For the last time we shall quote the same eminent author, and at page 205 of vol. 1. of his work, we read:—

"After proceeding some distance, we found a cave larger than the one seen this morning; of its actual size, however, I have no idea, for being pressed for time I did not attempt to explore it, having merely ascertained that it contained no paintings. I was moving on when we observed a profile of a human face and head, cut out in a sandstone rock which fronted the cave; this rock was so hard that to have removed such a large portion of it with no better tool than a knife and hatchet made of stone, such as the Australian natives generally possess, would have been a work of very great labour. The head was two feet in length, and sixteen inches in breadth in the broadest part; the depth of the profile increased gradually from the edges where it was nothing, to the centre where it was an inch and a half. The ear was rather badly placed, but otherwise the whole of the work was good, and far superior to what a savage race could be supposed capable of executing. The only proof of antiquity that it bore about it was that all the edges of the cutting were rounded and perfectly smooth, much more so than they could have been from any other cause than long exposure to atmospheric influences.

"After having made a sketch of this head I returned to the party."

Now let us examine, without prepossession or prejudice, this remarkable sculpture, THE ONLY HEAD SCULPTURED IN ROCK EVER FOUND IN AUSTRALIA.

This profile is that of an European, the purity of the lines, the perfect shape of the head, the straight and well-formed nose, the finely-cut lips, the round chin, represent the most exact type of an European head that it could be possible to imagine. Indeed, the fact alone that the natives have no means of cutting out such a sculpture in the rock, is enough to induce one to seek elsewhere for its author, and the head is certainly not that of a Malay; the type is European, and that of the purest.

We shall go no further with this discussion, which the appearance of this sculptured profile of an European head closes on our behalf better than all volumes would do, and resume it in a few words.

De Gonneville, carried away by storms into unknown seas, lands on a coast which he estimates is situated to the south of India, and the Islands of Spices, and not far from the true course to the East Indies; at the entrance of a fine river, and in a fertile country, whose inhabitants he describes. They were in all probability of Malay stock, and there is no difficulty so far to understand his female relative having married a person of that race, the remnants of which have been met with since by other travellers.

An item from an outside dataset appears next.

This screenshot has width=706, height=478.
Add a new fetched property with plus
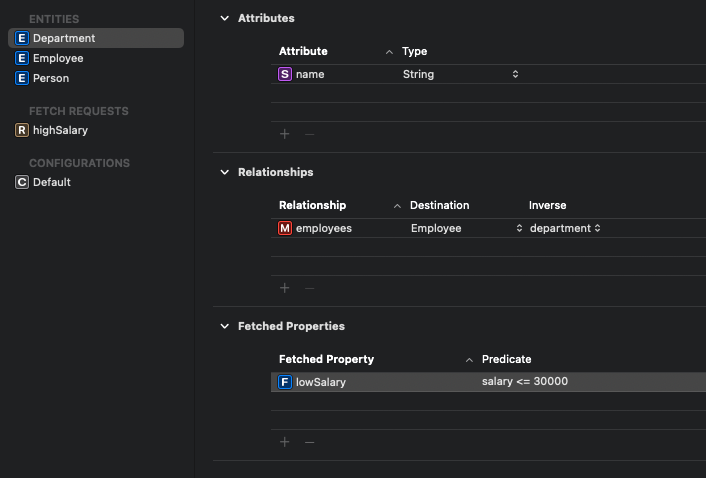(284, 442)

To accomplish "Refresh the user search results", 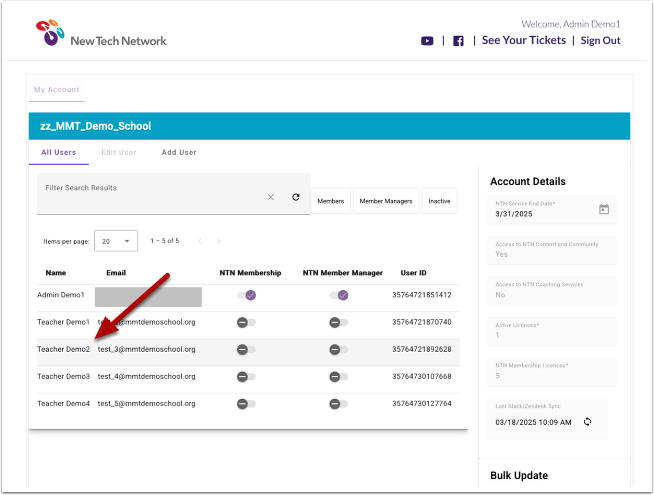I will pos(296,198).
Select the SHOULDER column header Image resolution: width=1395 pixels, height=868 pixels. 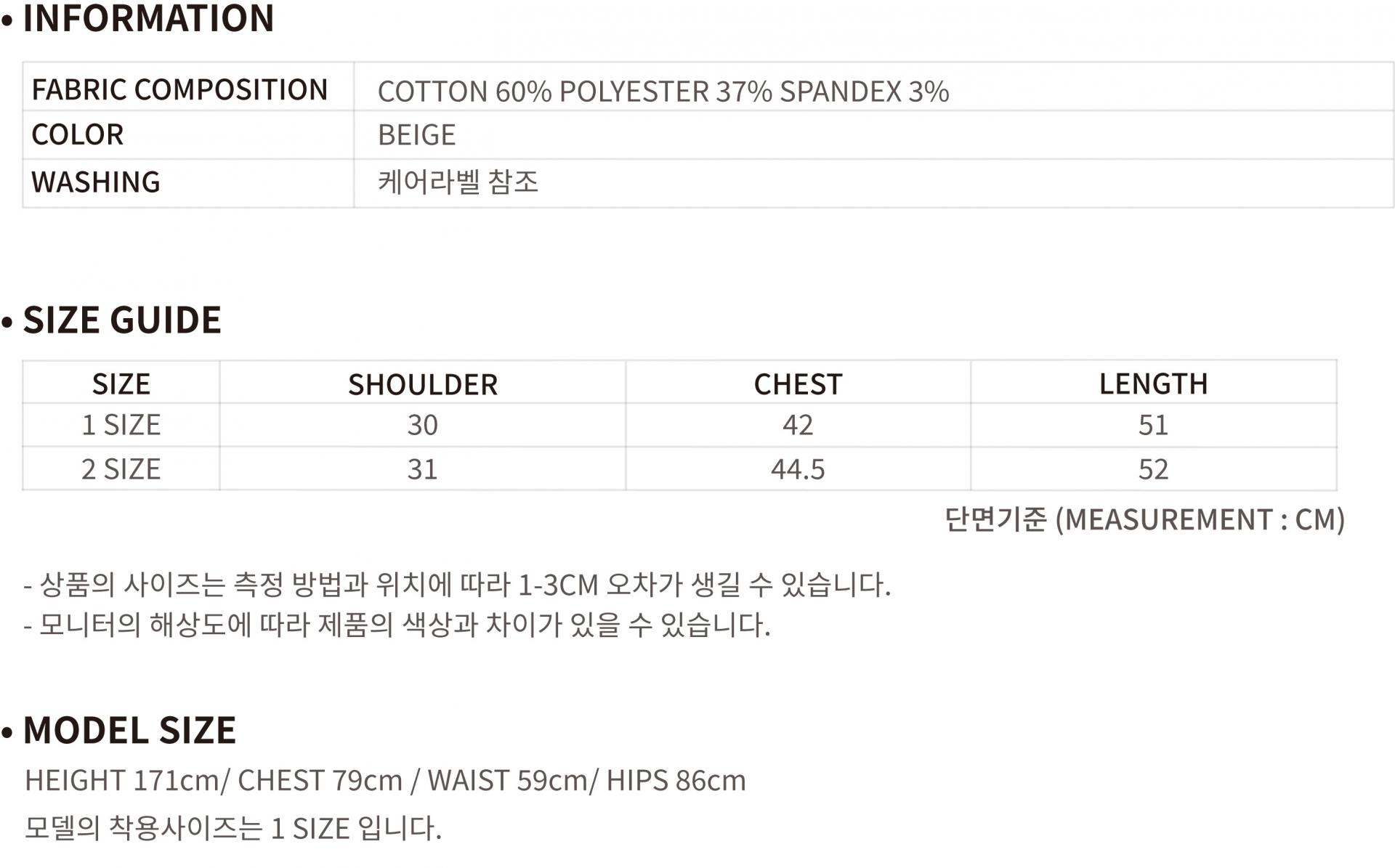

Three hundred and thirty-five years after De Gonneville's voyage, King and Grey explore in the north-west part of Australia, a country whose description well answers to that visited by De Gonneville, and NEVER SET FOOT UPON BY EUROPEANS IN THE INTERVAL. There Grey finds a river such as De Gonneville describes—a land inhabited by races that have preserved many of the customs of the "Australians" described by the Norman captain with whom, as a volunteer in the voyage, had travelled a certain Nicole Le Fevre, a man of some learning' and a kind of artist, who had pourtrayed strange beasts, etc., "utterly unknown in Christendom." In that country', at a very short distance from the coast, Grey discovers curious paintings, some strikingly resembling the pictures of saints as represented on the Church windows of the time, one of them bearing some very remarkable European letters and characters, and last of all he finds there the head of an European sculptured in the hard rock, evidently with instruments such as the natives do not possess.

What are we to conclude from these facts? That there is strong evidence that De Gonneville, who could have landed nowhere else but on Australian soil, had precisely landed on that part of the country visited by Grey, and that the paintings discovered are the work of some of his companions.

But although such evidence is strong indeed, it is not yet absolutely perfect, even for one desirous of solving the problem of fixing the exact position of the spot visited by the Norman sailor. Others, perhaps, may give a different interpretation to the figures and the characters represented above; they are, however, worthy of attracting notice, and if the result of this investigation is only to draw the attention of those who are interested in ascertaining the previous history of the country they inhabit and love, be they members of scientific societies or of colonial governments, the task undertaken will not prove a thankless one.